Case Law State v. Badger Roustabouts, LLC

State v. Badger Roustabouts, LLC

Document Cited Authorities (16) Cited in (2) Related

Jacqueline S. Anderson, Special Assistant Attorney General, Fargo, ND, for appellant.

Jonathon Yunker, Devils Lake, ND, for appellee.

Jensen, Chief Justice.

[¶1] Workforce Safety and Insurance (WSI) appeals from a district court order and judgment affirming an administrative law judge's (ALJ) order reversing a WSI order. The reversed WSI order had determined Badger Roustabouts was an employer of individuals providing roustabout services.

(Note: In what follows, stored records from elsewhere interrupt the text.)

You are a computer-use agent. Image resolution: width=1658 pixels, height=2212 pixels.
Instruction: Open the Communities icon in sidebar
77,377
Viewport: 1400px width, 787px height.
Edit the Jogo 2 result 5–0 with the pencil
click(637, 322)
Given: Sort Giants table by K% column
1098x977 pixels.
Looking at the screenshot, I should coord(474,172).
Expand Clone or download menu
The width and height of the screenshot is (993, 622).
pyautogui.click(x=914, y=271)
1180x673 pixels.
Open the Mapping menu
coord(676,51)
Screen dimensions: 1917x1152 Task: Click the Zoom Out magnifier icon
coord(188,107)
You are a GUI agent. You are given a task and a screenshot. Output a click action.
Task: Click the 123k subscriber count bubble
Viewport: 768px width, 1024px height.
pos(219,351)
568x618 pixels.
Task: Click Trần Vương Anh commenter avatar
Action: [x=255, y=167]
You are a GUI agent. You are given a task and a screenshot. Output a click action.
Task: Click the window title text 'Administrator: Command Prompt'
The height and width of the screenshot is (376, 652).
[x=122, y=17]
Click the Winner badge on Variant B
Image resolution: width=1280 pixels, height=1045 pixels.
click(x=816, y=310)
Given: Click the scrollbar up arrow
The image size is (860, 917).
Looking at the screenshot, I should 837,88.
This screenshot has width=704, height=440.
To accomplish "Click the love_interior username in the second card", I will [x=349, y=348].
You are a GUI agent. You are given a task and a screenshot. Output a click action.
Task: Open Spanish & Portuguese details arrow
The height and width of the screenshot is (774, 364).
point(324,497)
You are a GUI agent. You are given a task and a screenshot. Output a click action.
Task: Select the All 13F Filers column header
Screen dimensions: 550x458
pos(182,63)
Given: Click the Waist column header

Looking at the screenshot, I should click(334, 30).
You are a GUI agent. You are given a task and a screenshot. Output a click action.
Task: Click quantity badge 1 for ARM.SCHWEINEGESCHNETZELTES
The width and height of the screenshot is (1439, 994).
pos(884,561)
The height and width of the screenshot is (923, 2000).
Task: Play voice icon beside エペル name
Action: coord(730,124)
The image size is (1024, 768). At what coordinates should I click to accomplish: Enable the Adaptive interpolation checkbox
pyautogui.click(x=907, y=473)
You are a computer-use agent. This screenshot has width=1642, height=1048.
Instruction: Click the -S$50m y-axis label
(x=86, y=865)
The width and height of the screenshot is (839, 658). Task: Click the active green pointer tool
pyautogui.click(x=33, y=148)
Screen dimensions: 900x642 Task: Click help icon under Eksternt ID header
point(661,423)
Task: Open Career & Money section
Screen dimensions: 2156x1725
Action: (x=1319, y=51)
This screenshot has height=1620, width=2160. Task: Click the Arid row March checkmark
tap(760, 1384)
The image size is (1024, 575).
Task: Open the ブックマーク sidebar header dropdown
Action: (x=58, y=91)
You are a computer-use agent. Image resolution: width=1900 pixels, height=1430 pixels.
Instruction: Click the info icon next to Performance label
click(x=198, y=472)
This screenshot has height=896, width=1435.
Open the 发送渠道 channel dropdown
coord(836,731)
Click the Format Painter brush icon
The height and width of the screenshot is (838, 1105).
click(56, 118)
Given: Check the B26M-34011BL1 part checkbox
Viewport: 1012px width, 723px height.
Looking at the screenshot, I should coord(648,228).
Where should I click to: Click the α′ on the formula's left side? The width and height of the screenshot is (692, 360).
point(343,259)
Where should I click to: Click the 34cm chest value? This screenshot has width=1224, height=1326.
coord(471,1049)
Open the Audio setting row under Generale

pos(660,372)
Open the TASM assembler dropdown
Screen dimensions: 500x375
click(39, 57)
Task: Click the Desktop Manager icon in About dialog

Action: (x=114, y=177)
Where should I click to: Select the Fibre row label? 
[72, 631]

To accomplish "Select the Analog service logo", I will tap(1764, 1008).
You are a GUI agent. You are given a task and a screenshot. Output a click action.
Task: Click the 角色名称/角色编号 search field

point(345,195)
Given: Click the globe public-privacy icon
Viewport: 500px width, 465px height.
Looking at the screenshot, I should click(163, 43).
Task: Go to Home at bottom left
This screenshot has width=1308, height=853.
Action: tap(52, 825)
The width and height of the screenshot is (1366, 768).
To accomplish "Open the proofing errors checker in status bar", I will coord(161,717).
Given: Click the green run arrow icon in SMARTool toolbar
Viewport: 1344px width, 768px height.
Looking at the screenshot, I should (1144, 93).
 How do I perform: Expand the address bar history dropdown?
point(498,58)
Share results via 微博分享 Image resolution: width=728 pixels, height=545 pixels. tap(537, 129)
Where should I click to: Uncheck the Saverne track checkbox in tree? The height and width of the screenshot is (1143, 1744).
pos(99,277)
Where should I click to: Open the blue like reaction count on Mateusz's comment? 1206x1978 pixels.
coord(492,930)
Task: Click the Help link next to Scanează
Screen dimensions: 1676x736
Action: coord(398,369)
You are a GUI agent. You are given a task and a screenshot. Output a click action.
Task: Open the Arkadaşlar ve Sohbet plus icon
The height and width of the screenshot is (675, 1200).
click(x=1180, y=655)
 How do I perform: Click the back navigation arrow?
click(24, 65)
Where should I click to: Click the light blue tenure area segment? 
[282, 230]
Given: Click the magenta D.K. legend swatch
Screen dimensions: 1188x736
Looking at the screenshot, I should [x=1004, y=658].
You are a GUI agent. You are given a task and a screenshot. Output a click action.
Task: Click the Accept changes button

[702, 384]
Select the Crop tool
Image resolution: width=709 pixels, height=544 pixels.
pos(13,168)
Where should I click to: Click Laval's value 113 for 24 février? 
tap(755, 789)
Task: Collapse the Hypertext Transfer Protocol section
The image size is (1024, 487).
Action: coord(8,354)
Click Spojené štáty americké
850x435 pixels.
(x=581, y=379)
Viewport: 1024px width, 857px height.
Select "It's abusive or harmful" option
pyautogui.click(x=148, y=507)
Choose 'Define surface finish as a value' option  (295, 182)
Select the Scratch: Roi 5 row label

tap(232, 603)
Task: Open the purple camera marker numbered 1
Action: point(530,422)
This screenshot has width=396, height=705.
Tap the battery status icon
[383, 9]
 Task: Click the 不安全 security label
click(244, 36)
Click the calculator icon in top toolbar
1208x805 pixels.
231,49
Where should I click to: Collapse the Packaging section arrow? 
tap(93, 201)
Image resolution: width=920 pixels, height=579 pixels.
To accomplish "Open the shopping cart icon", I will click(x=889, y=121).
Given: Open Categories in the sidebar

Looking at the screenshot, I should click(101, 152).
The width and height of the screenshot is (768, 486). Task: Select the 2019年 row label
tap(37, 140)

In addition to affirming the ALJ's order, the court awarded attorney's fees to Badger under N.D.C.C. § 28-32-50. We affirm the judgment affirming the ALJ's order and reverse the court's award of attorney's fees.

I

[¶2] Badger is a limited liability corporation that has provided roustabouts to oil drilling companies since 2012. Judd Sturm owns Badger. At the times relevant to this case, Badger provided roustabouts exclusively to Continental Resources, Inc. under a Master Service Contract between Badger and Continental.

[¶3] In October 2018, WSI issued a notice of decision determining an employer-employee relationship existed between Badger Roustabouts and Thomas Quandt. The notice also determined Badger was the employer of other workers similarly situated to Quandt. Badger and Quandt requested reconsideration.

[¶4] In April 2019, WSI issued an administrative order concluding Badger was an employer of Quandt and the similarly situated workers, Badger was liable for payment of worker's compensation premiums, and Badger's officers—Judd Sturm and Michelle Sturm—were personally liable for unpaid workers’ compensation premium, penalties, interest, and costs owed by Badger in the amount of $3,041.27. Badger requested a hearing before an ALJ.

[¶5] In January 2020, an administrative hearing was held before an ALJ. In May 2020, the ALJ issued final findings of fact, conclusions of law, and an order reversing WSI's April 2019 order. On the evidence presented at the evidentiary hearing, the ALJ found Badger had rebutted the statutory presumption that Quandt was an employee. In applying the twenty common-law factors and the right to control test, the ALJ concluded Quandt was an independent subcontractor of Badger, rather than Badger's employee. The ALJ concluded Badger is not liable for payment of worker's compensation premiums for Quandt or any of the similarly situated workers. The ALJ also reversed the determination that Badger's officers were personally liable for unpaid premiums.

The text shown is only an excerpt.